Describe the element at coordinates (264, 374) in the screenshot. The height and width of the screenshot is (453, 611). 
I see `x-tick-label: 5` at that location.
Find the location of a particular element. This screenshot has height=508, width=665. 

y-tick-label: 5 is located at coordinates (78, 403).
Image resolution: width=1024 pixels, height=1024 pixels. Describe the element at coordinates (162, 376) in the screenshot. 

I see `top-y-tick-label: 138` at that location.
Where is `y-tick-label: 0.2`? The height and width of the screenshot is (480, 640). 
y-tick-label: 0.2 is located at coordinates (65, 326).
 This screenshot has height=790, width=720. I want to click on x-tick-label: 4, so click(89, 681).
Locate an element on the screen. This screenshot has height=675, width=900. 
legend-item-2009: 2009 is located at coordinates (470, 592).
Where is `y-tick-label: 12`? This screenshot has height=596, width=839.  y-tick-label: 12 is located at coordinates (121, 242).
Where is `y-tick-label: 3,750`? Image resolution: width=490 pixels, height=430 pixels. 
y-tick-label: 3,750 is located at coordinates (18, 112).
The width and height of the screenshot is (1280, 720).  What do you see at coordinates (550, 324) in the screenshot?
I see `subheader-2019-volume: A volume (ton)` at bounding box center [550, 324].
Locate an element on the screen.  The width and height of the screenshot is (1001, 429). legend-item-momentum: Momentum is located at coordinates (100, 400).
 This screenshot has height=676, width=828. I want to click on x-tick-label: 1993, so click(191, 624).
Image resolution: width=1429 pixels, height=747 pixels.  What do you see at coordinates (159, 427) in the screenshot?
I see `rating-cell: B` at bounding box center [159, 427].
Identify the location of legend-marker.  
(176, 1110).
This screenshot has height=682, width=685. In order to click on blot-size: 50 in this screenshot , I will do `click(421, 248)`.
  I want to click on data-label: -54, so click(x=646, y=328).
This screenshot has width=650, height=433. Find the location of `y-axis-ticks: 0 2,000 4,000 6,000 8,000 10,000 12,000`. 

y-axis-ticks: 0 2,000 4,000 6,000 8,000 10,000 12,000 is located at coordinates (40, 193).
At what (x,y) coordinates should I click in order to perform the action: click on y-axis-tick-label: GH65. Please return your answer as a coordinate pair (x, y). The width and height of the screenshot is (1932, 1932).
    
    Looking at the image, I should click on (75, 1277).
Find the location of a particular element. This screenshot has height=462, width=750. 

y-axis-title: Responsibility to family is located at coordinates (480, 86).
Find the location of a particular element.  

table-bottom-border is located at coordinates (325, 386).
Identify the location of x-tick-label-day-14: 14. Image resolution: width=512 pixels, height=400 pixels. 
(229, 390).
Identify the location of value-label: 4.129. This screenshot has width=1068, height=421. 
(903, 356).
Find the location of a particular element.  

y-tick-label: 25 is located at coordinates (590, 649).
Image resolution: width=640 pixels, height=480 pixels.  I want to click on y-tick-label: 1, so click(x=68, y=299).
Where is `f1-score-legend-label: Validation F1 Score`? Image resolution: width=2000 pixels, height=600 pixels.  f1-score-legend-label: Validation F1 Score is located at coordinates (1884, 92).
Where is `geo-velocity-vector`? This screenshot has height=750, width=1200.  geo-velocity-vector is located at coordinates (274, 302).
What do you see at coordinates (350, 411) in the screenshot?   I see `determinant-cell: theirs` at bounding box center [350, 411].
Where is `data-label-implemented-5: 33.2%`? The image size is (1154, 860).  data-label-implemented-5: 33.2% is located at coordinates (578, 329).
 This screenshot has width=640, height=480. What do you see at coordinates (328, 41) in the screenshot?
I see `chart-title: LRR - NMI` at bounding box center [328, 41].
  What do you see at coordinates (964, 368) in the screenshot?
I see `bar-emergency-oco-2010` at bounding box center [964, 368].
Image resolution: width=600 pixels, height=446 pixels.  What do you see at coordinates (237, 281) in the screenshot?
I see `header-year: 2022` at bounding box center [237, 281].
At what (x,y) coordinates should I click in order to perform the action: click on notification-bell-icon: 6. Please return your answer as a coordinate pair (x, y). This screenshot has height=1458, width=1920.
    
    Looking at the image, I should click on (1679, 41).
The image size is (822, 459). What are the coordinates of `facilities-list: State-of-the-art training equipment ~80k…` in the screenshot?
◇ ◇ ◇ ◇ ◇
◆ **What is required**
Reproduce all of the data above line for line, with no changes.

◆ **Answer to the problem**
Describe the element at coordinates (264, 374) in the screenshot. The height and width of the screenshot is (453, 611). 
I see `x-tick-label: 5` at that location.
Find the location of a particular element. This screenshot has height=508, width=665. 

y-tick-label: 5 is located at coordinates (78, 403).
Image resolution: width=1024 pixels, height=1024 pixels. Describe the element at coordinates (162, 376) in the screenshot. 

I see `top-y-tick-label: 138` at that location.
Where is `y-tick-label: 0.2`? The height and width of the screenshot is (480, 640). 
y-tick-label: 0.2 is located at coordinates (65, 326).
 This screenshot has height=790, width=720. I want to click on x-tick-label: 4, so click(89, 681).
Locate an element on the screen. This screenshot has height=675, width=900. 
legend-item-2009: 2009 is located at coordinates (470, 592).
Where is `y-tick-label: 12`? This screenshot has height=596, width=839.  y-tick-label: 12 is located at coordinates (121, 242).
Where is `y-tick-label: 3,750`? Image resolution: width=490 pixels, height=430 pixels. 
y-tick-label: 3,750 is located at coordinates (18, 112).
The width and height of the screenshot is (1280, 720).  What do you see at coordinates (550, 324) in the screenshot?
I see `subheader-2019-volume: A volume (ton)` at bounding box center [550, 324].
Locate an element on the screen.  The width and height of the screenshot is (1001, 429). legend-item-momentum: Momentum is located at coordinates (100, 400).
 This screenshot has height=676, width=828. I want to click on x-tick-label: 1993, so click(191, 624).
Image resolution: width=1429 pixels, height=747 pixels.  What do you see at coordinates (159, 427) in the screenshot?
I see `rating-cell: B` at bounding box center [159, 427].
Identify the location of legend-marker.  
(176, 1110).
This screenshot has height=682, width=685. In order to click on blot-size: 50 in this screenshot , I will do `click(421, 248)`.
  I want to click on data-label: -54, so click(x=646, y=328).
This screenshot has width=650, height=433. Find the location of `y-axis-ticks: 0 2,000 4,000 6,000 8,000 10,000 12,000`. 

y-axis-ticks: 0 2,000 4,000 6,000 8,000 10,000 12,000 is located at coordinates (40, 193).
At what (x,y) coordinates should I click in order to perform the action: click on y-axis-tick-label: GH65. Please return your answer as a coordinate pair (x, y). The width and height of the screenshot is (1932, 1932).
    
    Looking at the image, I should click on (75, 1277).
Find the location of a particular element. This screenshot has height=462, width=750. 

y-axis-title: Responsibility to family is located at coordinates (480, 86).
Find the location of a particular element.  

table-bottom-border is located at coordinates (325, 386).
Identify the location of x-tick-label-day-14: 14. Image resolution: width=512 pixels, height=400 pixels. 
(229, 390).
Identify the location of value-label: 4.129. This screenshot has width=1068, height=421. 
(903, 356).
Find the location of a particular element.  

y-tick-label: 25 is located at coordinates (590, 649).
Image resolution: width=640 pixels, height=480 pixels.  I want to click on y-tick-label: 1, so click(x=68, y=299).
Where is `f1-score-legend-label: Validation F1 Score`? Image resolution: width=2000 pixels, height=600 pixels.  f1-score-legend-label: Validation F1 Score is located at coordinates (1884, 92).
Where is `geo-velocity-vector`? This screenshot has height=750, width=1200.  geo-velocity-vector is located at coordinates (274, 302).
What do you see at coordinates (350, 411) in the screenshot?   I see `determinant-cell: theirs` at bounding box center [350, 411].
Where is `data-label-implemented-5: 33.2%`? The image size is (1154, 860).  data-label-implemented-5: 33.2% is located at coordinates (578, 329).
 This screenshot has width=640, height=480. What do you see at coordinates (328, 41) in the screenshot?
I see `chart-title: LRR - NMI` at bounding box center [328, 41].
  What do you see at coordinates (964, 368) in the screenshot?
I see `bar-emergency-oco-2010` at bounding box center [964, 368].
Image resolution: width=600 pixels, height=446 pixels.  What do you see at coordinates (237, 281) in the screenshot?
I see `header-year: 2022` at bounding box center [237, 281].
At what (x,y) coordinates should I click in order to perform the action: click on notification-bell-icon: 6. Please return your answer as a coordinate pair (x, y). This screenshot has height=1458, width=1920.
    
    Looking at the image, I should click on (1679, 41).
The image size is (822, 459). What are the coordinates of `facilities-list: State-of-the-art training equipment ~80k…` in the screenshot?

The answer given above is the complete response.